Directions:
Only these lines of the data below are wanted: the one with "Click the Language", the one with "You are a computer-use agent. Screen dimensions: 1453x650", and any lines between them, each repeated exactly.

(Data Opens)

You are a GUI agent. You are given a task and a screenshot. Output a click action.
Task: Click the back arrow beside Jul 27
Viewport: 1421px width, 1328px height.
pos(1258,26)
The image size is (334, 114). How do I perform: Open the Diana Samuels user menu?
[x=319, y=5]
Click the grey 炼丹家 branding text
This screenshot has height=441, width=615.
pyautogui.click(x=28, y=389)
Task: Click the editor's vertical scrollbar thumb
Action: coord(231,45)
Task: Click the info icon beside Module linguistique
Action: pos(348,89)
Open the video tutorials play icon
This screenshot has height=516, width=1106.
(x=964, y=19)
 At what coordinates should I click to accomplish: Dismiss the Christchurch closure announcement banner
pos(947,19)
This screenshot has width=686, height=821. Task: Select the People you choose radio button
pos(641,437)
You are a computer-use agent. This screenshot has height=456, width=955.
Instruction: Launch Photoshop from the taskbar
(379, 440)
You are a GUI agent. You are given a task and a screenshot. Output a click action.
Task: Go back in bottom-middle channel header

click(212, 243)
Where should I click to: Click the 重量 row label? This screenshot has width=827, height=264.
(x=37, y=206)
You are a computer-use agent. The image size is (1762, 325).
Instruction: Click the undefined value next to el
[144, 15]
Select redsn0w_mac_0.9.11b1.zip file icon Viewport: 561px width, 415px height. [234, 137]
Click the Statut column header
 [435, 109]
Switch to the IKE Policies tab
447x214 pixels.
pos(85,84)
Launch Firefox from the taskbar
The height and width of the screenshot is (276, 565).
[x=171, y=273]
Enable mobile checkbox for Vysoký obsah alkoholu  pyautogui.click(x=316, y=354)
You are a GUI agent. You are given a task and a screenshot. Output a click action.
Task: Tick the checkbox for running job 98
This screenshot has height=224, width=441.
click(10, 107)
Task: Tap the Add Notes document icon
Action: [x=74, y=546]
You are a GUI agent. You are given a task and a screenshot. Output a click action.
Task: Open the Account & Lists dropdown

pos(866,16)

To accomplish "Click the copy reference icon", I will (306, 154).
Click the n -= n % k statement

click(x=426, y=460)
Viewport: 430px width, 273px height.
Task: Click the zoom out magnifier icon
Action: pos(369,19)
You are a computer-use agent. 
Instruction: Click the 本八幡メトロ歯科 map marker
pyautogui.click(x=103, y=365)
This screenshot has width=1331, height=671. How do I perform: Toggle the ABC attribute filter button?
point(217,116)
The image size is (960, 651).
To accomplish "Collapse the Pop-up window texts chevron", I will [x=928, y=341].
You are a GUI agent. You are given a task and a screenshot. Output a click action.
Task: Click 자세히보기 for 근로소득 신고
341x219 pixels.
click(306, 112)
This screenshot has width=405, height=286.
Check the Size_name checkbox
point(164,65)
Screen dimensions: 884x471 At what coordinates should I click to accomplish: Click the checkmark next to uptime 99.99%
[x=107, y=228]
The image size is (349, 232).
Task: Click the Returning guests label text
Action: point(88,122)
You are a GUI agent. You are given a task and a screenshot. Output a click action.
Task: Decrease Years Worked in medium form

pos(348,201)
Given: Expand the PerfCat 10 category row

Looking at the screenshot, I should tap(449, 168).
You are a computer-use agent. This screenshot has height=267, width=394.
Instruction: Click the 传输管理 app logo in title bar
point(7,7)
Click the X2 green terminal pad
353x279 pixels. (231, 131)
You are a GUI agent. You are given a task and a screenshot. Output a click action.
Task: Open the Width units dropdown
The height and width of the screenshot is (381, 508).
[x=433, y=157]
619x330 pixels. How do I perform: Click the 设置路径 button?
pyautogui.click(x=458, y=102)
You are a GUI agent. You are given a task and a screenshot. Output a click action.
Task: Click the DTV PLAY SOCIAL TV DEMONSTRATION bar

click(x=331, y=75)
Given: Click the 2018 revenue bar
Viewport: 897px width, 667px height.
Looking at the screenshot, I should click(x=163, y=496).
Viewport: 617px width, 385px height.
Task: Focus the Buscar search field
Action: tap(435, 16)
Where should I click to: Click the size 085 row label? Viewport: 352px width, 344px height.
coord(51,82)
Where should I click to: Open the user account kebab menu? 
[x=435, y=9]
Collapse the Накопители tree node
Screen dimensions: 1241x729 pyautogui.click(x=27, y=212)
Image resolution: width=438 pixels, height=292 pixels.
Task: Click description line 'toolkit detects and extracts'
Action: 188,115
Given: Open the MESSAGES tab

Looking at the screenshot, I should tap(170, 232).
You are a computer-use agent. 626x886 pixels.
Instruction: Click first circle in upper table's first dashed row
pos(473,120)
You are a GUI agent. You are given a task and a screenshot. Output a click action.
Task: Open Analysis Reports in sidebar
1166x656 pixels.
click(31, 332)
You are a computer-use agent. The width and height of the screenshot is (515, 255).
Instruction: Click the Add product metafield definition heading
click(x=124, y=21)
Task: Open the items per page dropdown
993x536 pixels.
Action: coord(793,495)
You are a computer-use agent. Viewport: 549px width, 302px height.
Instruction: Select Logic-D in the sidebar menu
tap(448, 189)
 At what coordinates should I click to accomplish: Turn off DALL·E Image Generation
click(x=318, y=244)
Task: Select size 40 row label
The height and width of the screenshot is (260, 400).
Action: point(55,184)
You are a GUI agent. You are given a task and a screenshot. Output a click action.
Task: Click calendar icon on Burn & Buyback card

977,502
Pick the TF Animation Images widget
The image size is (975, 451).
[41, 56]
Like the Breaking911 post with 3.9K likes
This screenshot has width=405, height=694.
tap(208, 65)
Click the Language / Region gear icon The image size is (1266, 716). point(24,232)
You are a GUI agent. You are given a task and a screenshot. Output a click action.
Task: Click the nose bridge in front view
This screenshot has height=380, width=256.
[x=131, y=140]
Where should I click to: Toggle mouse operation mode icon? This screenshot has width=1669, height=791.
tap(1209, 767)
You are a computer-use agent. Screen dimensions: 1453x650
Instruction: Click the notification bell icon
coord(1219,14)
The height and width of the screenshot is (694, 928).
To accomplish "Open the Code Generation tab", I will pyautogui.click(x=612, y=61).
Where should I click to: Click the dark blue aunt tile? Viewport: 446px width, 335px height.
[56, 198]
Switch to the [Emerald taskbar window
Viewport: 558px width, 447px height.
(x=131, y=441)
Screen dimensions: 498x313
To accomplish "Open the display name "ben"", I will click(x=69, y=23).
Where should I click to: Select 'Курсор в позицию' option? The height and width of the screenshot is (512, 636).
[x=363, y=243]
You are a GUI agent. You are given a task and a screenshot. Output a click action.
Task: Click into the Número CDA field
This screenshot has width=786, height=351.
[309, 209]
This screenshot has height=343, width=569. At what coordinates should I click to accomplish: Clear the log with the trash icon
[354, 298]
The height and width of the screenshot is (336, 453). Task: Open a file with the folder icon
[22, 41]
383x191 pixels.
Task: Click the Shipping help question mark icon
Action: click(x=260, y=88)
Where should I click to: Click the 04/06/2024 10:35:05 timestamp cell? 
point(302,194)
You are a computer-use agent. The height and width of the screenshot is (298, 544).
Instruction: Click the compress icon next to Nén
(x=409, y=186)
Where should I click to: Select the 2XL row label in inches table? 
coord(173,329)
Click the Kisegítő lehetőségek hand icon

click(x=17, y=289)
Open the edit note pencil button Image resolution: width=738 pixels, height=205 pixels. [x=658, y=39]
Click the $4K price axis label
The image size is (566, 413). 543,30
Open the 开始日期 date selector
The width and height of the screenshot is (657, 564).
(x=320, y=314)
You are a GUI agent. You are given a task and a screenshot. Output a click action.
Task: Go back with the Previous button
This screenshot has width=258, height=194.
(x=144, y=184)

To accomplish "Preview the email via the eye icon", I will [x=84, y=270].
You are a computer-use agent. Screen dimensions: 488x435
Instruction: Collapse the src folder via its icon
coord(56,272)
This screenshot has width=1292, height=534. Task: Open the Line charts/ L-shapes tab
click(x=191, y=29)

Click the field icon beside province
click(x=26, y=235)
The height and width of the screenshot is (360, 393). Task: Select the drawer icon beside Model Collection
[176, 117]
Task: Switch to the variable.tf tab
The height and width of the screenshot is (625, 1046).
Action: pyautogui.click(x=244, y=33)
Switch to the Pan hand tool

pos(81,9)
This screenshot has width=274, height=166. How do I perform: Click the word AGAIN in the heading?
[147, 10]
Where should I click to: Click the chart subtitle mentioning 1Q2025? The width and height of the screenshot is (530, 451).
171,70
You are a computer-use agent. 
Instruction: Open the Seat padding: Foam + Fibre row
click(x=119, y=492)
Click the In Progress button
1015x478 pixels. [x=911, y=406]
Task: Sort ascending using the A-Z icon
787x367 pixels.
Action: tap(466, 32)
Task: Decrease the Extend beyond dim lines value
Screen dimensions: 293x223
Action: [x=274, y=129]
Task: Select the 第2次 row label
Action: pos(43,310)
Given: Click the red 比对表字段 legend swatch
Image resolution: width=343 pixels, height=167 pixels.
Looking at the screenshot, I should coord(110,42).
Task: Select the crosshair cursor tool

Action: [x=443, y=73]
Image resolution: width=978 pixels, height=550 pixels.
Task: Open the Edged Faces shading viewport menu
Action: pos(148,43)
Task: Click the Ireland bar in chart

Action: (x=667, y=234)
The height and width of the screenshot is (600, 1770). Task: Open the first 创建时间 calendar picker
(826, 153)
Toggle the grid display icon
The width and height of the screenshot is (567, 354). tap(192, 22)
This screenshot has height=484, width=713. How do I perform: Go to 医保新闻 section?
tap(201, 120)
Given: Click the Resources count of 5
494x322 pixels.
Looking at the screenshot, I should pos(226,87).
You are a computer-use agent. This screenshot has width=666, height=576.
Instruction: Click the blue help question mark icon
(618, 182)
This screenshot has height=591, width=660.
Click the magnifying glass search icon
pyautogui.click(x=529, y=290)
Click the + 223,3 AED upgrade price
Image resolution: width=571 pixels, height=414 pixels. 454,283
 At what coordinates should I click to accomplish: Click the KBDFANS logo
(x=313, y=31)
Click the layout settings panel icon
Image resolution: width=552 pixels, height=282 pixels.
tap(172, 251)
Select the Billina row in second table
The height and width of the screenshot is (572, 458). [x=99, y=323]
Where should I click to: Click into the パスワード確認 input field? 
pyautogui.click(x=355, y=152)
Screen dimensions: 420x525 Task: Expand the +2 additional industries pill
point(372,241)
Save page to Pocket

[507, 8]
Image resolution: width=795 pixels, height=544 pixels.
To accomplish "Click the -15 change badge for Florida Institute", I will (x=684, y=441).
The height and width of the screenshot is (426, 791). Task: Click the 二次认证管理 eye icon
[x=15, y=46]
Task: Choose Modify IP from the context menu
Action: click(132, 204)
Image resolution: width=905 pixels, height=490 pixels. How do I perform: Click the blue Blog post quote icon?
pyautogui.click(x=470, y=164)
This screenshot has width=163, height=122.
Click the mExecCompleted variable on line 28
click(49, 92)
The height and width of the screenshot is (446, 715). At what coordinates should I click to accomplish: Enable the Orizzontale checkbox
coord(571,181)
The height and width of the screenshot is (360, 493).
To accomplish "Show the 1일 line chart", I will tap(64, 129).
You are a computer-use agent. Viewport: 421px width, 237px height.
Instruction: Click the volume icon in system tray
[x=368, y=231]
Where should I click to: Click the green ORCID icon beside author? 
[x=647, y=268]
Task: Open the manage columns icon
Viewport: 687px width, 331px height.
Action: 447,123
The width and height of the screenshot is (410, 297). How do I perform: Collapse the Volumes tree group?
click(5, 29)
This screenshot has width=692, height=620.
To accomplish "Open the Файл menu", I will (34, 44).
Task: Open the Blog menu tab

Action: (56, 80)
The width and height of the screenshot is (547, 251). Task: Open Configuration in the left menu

(Data Closes)

Output of the task:
Click the Language / Region gear icon The image size is (1266, 716). point(24,232)
You are a GUI agent. You are given a task and a screenshot. Output a click action.
Task: Click the nose bridge in front view
This screenshot has height=380, width=256.
[x=131, y=140]
Where should I click to: Toggle mouse operation mode icon? This screenshot has width=1669, height=791.
tap(1209, 767)
You are a computer-use agent. Screen dimensions: 1453x650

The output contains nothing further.